“Too, too, too,” crows Miss La La, accepting the goblet she’s offered, “Mercy, Mewsy Fran Stone, I will never fatigue of that dear charming countenance. And just when I’d fallen to thinking that all was lost. Why have we not become best, best, oh best of companions? You know you’re the jewel of this whole institution.”
“I’m flushing — you mustn’t!” says Mewsy, confoundedly. Both women sip their black, viscous Épice du Bengale.
“I hope you won’t feel that I’m fresh, Mewsalorca,” the Queen begins hoarsely, her voice burned charcoal from th’elixir, “But I’m ever so drawn to you, seeing, forgive me, a sister of sorts in you — Mewsy, my sweet little sister.”
Mewsy chafes herself lightly against the brocade of The Old Cheroot’s premium loge.
“Miss La La…” she ventures, demure, at a loss for how to go on.
“Oh, La, call me La, darling Mewmew — it’s La or it’s nothing at all.”
“Well, La then – we’re all just so drunk on starmania, having you here with us, sharing yourself with our quaint little hamlet of three hundred twenty lost souls.”
“It’s a blessing, I’m sure, to be taken to bosom by such an historic ensemble. But three hundred twenty? — I’m sure Finch-Marie had said ‘bustling’ — ‘thriving’ — a ‘hot spot’?”
“It’s her business to know, I suppose…” murmurs Mewsy. She worries a dark-crimson curl. “I, like you, ‘ve not been out in just… ever.”
“Six weeks today since I came,” says the Queen — and then, with a furrow: “I’ve counted, I’m sorry to say.”
“My dear, yes, I do beg indulgence, for — well, for our whole filthy crew. The trains never run as they should here in Barebones, and neither does anything else. But the charm — well… the charm. We must take consolation in that.”
“It does have its charm.”
Épice. Smiles. Silence.
“Since we — well —“ La La starts up again, running her fingers along the divan. “Everyone’s been just like peaches and milk to me, couldn’t have dreamed of it sweeter. Still, should one wonder aloud if we’ll start soon… responses do tend to the murky.”
Mewsy Fran Stone nods with infinite sadness, surveying the Club’s second-swishest room.
“You mustn’t lose heart,” she says softly, “I’m sure it will still be divine.”
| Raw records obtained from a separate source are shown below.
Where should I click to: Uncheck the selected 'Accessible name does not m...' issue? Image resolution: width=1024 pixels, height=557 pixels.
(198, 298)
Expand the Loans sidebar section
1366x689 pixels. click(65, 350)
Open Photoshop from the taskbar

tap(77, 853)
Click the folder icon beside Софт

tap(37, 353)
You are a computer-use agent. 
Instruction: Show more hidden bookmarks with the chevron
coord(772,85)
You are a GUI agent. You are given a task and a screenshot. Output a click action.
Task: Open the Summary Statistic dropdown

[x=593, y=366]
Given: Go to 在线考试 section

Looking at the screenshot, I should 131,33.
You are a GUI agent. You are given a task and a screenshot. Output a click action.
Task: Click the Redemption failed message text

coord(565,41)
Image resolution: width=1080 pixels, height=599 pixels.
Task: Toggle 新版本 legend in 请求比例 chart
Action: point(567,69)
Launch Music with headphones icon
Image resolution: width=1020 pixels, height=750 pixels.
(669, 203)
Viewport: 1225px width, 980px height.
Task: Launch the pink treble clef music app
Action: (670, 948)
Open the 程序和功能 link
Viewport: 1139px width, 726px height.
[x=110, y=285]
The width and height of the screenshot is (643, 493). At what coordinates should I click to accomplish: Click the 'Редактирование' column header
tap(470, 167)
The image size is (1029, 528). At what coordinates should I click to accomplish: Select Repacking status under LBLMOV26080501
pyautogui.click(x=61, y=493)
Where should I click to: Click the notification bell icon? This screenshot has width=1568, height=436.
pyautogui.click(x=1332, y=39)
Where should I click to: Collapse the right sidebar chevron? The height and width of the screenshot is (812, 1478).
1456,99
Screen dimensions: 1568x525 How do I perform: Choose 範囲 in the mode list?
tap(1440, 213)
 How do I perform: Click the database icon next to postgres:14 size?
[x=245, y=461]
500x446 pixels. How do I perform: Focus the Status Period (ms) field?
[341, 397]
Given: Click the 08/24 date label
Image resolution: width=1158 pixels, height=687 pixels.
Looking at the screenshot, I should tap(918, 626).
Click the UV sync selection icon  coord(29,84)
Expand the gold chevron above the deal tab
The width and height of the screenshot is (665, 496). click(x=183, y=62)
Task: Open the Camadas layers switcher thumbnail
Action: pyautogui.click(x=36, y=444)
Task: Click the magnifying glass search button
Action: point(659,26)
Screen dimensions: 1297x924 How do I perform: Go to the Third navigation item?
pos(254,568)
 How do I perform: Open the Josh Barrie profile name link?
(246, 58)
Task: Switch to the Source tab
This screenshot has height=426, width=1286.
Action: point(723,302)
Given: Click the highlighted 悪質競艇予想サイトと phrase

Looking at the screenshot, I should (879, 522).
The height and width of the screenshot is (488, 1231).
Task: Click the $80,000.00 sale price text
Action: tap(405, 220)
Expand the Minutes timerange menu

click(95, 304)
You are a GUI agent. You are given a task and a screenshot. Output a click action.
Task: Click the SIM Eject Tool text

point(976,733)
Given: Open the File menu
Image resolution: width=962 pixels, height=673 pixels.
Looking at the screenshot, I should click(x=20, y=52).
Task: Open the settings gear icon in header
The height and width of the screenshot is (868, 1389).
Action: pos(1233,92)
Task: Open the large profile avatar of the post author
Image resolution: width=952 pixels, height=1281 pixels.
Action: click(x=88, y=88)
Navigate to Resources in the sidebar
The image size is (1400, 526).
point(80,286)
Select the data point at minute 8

“Have you heard something?” La La leans forward intently, kimono-clad chests spilling forth. “This delay — well, I’ve never seen anything like it, and honestly, darling, I’m withering up on the vine.”
“My friend — Mr. Crane — you’ll have seen him, perhaps… dearest chap from Logistics down there… He was saying just now that he’s sure that they’ll make it all work. It may not turn out quite as we had imagined, of course, but — and don’t think me flatterer, La — you could step out in paper pyjamas and nightcap and have the whole town at your feet. We’re so lucky, so terribly lucky you’re here.”
“Kind of you,” La La says, imperceptibly wincing, “But surely it won’t come to that.”
“Indeed. And that’s just how we all must be facing it. Brow smooth, implacable, tits to the sky. Don’t let’s listen to Dreary Doloreses, shall we? You’re resolute, all the others will follow.”
“I — well, I —” blinking, Miss La La drains downs her black roiling draught.
“Mustn’t fret, lovely La La; I’ll drop in as much as I’m able. Stay pert, and at very least, think of the stories! My Year in the Country: Miss La La’s Foray Into Indolence.”
“A memoir…” La smiles back faintly.
“Just so. It’ll all come out right as white nightshade. You’ll see.”